Bank lenders of Italian home furnishing company Gruppo Grancasa are considering hiring a financial advisor to conduct an independent business review on the company’s industrial plan, sources told Reorg. Continue reading for our EMEA Middle Market team's reporting on Gruppo Grancasa, and request a trial to access insight and analysis on hundreds of other performing, stressed and distressed credits in Europe. 

Gruppo Grancasa completed a debt restructuring process in 2020 and has more than €120 million of debt, sources said.

In the first two months of 2019, Grancasa’s revenue dropped 26% year over year due to decreasing sales in the electronics and appliances segments, according to the Italian association of workers tourism trade services, or UILTuCS.

In 2018, Grancasa initiated a strategic plan to relaunch the business for 2018-2022. On Dec. 4, 2018, the Italian law firm Molinari e Associati assisted Grancasa in the signing of two loans amounting to about €100 million to support the relaunch and growth plan. The banks were advised by law firm Simmons & Simmons, according to AziendaBanca.

According to Gruppo Grancasa’s 2017 report, the latest available, its total debt was €131.7 million compared with €136.6 million a year earlier, while liquidity fell to €2.06 million from €2.09 million in 2016.

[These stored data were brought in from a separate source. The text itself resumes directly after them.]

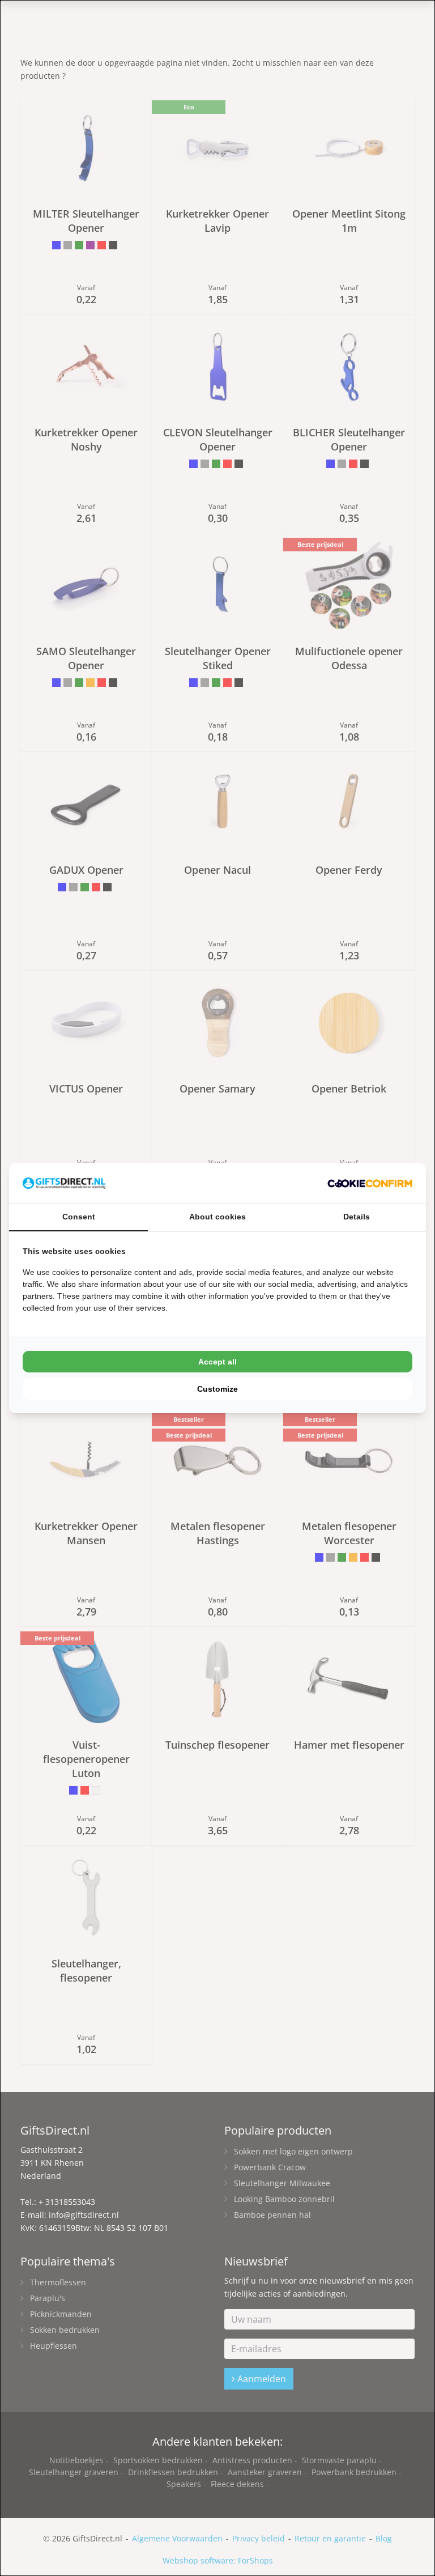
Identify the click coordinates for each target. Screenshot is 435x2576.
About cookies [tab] (217, 1216)
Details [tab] (356, 1216)
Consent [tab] (78, 1216)
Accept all (217, 1361)
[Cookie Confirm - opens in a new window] (369, 1182)
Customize (217, 1388)
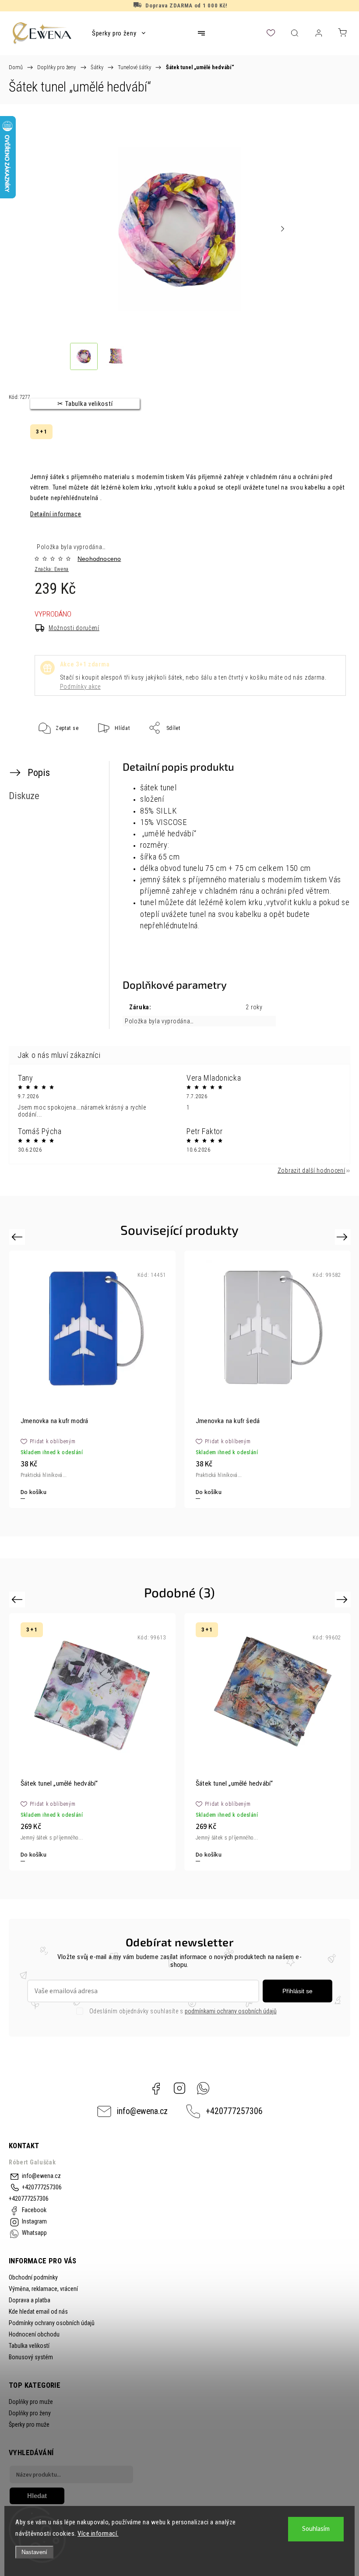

Gruppo Grancasa’s loss widened in 2017 to €14.7 million from a loss of €9.5 million in 2016 and EBITDA declined to negative €10.5 million from negative €3.1 million. Net sales also dropped 19.8% to €164.2 million in 2017 versus €204.9 million in 2016 as a result of the disposal of the sports segment in the Varese store of Gerenzano in October 2017, the group said in the report.

Grancasa sells furniture, kitchen appliances, home accessories and technological devices. Its chairman and CEO is Nazzario Pozzi.